Checkpoint TSO Cannot Be Updated in Real-Time

This topic has been translated from a Chinese forum by GPT and might contain errors.

Original topic: checkpoint tso无法实时更新

| username: 答辩潮人

【TiDB Usage Environment】Production Environment
【TiDB Version】4.0.15
【Encountered Problem: Phenomenon and Impact】The checkpoint TSO of the drainer monitoring item cannot be updated in real-time during synchronization. This can trigger the binlog_drainer_checkpoint_high_delay issue. Also, is there a detailed document explaining the fields of the tidb_log.checkpoint table?
【Resource Configuration】Go to TiDB Dashboard - Cluster Info - Hosts and take a screenshot of this page
【Attachments: Screenshots/Logs/Monitoring】

| username: tidb狂热爱好者 | Original post link

The version is too old.

| username: 答辩潮人 | Original post link

:sob: I didn’t encounter any issues during my testing.

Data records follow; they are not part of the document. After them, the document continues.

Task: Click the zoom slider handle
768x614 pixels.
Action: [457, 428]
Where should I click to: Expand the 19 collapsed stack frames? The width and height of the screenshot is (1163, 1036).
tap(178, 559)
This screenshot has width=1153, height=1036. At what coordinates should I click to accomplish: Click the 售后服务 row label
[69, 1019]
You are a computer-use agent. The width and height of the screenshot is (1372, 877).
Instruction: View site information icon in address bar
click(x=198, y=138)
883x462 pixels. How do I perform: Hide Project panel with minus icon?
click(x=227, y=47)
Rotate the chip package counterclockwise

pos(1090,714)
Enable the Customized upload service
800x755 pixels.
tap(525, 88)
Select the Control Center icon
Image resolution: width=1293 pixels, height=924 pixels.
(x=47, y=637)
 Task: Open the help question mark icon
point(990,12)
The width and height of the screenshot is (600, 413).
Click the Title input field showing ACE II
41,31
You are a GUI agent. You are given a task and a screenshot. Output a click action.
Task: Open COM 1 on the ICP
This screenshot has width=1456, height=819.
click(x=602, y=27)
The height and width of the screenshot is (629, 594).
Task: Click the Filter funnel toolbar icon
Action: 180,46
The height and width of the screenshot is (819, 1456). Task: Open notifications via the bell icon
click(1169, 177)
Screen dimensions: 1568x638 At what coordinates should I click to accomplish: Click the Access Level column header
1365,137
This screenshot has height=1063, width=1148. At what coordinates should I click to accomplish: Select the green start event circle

| username: Raymond | Original post link

I have also looked at the code for this issue before, and I am curious as well. If the downstream consumer of drainer is a file, the logic for updating the commit TSO in the savepoint file is as follows: if there is a DDL, the savepoint file will be updated immediately. If there is a fake binlog or DML binlog, it will be updated if it exceeds an interval of 3 seconds (you can see that if there is no data being written to the cluster, the savepoint file will continue to be updated if it exceeds 3 seconds since the last update). So, I am also a bit curious as to why the commit TSO is not being updated. If I have time later, I will continue to research this. Currently, I suspect that the machine where the drainer is located might be under some pressure, such as high memory or CPU usage.

| username: Raymond | Original post link

Another possibility is that the data retrieval from the pump is slow. The drainer can only enter the logic of updating commits after obtaining the data from the pump.

| username: Raymond | Original post link

It should be what I said.
Another possibility is that the data is being fetched slowly from the pump.
Observe through Grafana.
Check the “tidb-binlog-drainer-Pump Handle TSO” monitoring graph.
Look at the time period of the alarm and see if the curve is flat.

| username: redgame | Original post link

Sure, I can update it.

| username: 答辩潮人 | Original post link

Sorry, I wasn’t online over the weekend.

There is no pressure on the pump. If there is an anomaly caused by configuration or data, it can be confirmed that the TSO will not update when there is no data. It will update immediately when there is data. But take a look at this content from the upper layer to see if there are any issues.

| username: Raymond | Original post link

What can be confirmed is that when there is no data, TSO will not update ----> Is your downstream drainer’s consumption target a file?
If it is a file, this conclusion is not valid because the pump will generate fake binlog.
After the drainer receives the fake binlog generated by the pump, it will update the committs in the savepoint file approximately every 3 seconds. You can observe this and easily draw this conclusion.

| username: 答辩潮人 | Original post link

It’s not a file, it’s synchronizing from one TiDB to another TiDB. Normally, it should synchronize and update the information in the savepoint table, but now it only triggers the update of the savepoint table when there is data update.

| username: system | Original post link

This topic was automatically closed 60 days after the last reply. New replies are no longer allowed.